Planned obsolescence as a deliberate business strategy dates back to the mid-1920s, though the term itself wasn’t coined until 1932. The practice emerged in stages: first as a secret agreement among manufacturers to shorten product lifespans, then as an economic theory proposed during the Great Depression, and finally as a full-blown consumer philosophy in the 1950s.
The Light Bulb Cartel of 1924
The earliest documented case of organized planned obsolescence began on December 23, 1924, when executives from the world’s major light bulb manufacturers met in Geneva. Representatives from Germany’s Osram, the Netherlands’ Philips, France’s Compagnie des Lampes, and General Electric in the United States founded what became known as the Phoebus cartel. The group divided up the global incandescent bulb market, assigning production quotas and regional territories to each company.
The cartel’s most consequential decision was capping bulb lifespan. By early 1925, the standard for a pear-shaped household bulb was set at 1,000 hours, a sharp drop from the 1,500 to 2,000 hours that had been common. The engineering wasn’t complicated: manufacturers simply tweaked a bulb’s rated voltage or adjusted the current to ensure it burned out faster. GE applied the same logic to flashlight bulbs. Before the cartel, a GE flashlight bulb lasted longer than three battery changes. That was cut to two, and by 1932, GE’s engineering department proposed reducing it to just one. An internal memo from a GE engineer named Prideaux spelled out the specific amperage increases needed to shorten the bulb’s life.
This wasn’t a side effect of cost-cutting or better brightness. It was a coordinated effort to make products die sooner so consumers would buy replacements more frequently.
The Term Gets a Name: 1932
The phrase “planned obsolescence” first appeared in print in 1932, when a New York real estate broker named Bernard London published a pamphlet titled “Ending the Depression Through Planned Obsolescence.” London’s proposal was radical: he argued that the government should assign legal expiration dates to consumer goods. Once a product was deemed “legally dead,” owners would be required to turn it in, creating demand for new goods and pulling the economy out of the Depression.

| Task requirements |
Copy the stretch of the planned obsolescence text from "This wasn’t a" through "replacements more frequently." word for word.

| Dataset rows |

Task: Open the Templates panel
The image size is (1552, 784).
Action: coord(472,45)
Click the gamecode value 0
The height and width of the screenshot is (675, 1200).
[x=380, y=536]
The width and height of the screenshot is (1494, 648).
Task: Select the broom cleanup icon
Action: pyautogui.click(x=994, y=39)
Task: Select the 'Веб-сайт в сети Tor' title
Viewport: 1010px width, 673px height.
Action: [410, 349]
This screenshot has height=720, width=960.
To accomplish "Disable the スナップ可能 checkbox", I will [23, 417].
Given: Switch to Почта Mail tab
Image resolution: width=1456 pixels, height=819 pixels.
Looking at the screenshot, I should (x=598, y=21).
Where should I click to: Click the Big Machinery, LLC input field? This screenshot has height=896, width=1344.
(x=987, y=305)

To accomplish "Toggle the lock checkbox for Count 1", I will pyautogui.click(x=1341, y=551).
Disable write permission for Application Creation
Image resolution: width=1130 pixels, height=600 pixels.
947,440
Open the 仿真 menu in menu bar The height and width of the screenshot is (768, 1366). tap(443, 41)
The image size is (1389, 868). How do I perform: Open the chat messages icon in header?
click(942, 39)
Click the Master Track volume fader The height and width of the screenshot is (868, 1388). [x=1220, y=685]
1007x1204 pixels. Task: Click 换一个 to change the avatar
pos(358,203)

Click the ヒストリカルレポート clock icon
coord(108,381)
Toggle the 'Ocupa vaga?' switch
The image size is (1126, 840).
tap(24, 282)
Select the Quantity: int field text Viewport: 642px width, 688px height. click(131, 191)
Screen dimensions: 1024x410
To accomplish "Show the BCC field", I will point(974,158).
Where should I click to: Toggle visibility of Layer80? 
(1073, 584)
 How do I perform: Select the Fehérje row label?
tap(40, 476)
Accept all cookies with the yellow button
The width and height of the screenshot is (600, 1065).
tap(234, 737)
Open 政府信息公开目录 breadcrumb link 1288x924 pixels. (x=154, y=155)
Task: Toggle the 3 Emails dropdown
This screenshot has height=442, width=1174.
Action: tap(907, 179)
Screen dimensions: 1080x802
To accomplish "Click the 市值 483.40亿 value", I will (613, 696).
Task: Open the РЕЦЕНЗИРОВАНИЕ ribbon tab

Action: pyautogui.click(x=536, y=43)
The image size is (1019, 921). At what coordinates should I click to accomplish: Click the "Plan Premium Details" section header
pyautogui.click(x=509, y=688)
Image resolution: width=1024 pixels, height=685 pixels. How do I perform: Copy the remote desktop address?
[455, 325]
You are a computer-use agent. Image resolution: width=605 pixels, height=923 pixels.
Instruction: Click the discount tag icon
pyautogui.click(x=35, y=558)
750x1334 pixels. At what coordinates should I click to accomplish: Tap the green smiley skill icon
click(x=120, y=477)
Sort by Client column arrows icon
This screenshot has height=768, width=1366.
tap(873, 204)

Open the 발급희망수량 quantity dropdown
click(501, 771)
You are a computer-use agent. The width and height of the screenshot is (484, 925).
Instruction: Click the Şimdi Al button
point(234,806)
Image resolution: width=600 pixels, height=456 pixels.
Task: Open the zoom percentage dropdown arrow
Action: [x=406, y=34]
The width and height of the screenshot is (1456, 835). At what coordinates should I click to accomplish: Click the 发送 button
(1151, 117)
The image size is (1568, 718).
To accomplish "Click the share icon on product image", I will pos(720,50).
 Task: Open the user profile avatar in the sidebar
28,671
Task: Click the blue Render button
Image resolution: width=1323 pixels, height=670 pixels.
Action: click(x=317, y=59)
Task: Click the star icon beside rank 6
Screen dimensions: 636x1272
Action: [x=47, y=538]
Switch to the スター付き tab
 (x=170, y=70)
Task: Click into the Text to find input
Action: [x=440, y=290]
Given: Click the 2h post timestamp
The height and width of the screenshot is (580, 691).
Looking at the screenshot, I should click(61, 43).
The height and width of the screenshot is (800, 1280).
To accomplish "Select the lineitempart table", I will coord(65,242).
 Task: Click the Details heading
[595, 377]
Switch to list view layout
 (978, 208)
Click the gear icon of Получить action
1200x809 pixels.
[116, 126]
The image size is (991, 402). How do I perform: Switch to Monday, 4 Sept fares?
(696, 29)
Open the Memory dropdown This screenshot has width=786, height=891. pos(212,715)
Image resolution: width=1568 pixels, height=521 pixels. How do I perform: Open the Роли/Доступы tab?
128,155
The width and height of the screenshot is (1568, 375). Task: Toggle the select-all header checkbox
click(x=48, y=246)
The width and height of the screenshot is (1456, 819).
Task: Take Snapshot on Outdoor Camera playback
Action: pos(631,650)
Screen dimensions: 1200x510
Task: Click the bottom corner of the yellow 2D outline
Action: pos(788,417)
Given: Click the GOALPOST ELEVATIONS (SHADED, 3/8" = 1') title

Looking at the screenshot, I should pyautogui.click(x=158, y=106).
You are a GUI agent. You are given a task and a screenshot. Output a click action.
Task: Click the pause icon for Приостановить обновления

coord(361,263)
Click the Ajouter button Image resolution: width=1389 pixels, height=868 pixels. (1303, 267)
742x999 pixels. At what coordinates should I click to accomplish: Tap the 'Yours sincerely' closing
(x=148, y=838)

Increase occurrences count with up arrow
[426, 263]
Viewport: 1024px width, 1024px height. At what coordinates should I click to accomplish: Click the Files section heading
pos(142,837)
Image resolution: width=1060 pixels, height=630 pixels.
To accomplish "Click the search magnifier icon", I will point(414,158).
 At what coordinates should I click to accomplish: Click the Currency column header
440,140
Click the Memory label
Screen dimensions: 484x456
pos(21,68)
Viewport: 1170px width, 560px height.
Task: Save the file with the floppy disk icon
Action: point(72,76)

| Answer in full |
This wasn’t a side effect of cost-cutting or better brightness. It was a coordinated effort to make products die sooner so consumers would buy replacements more frequently.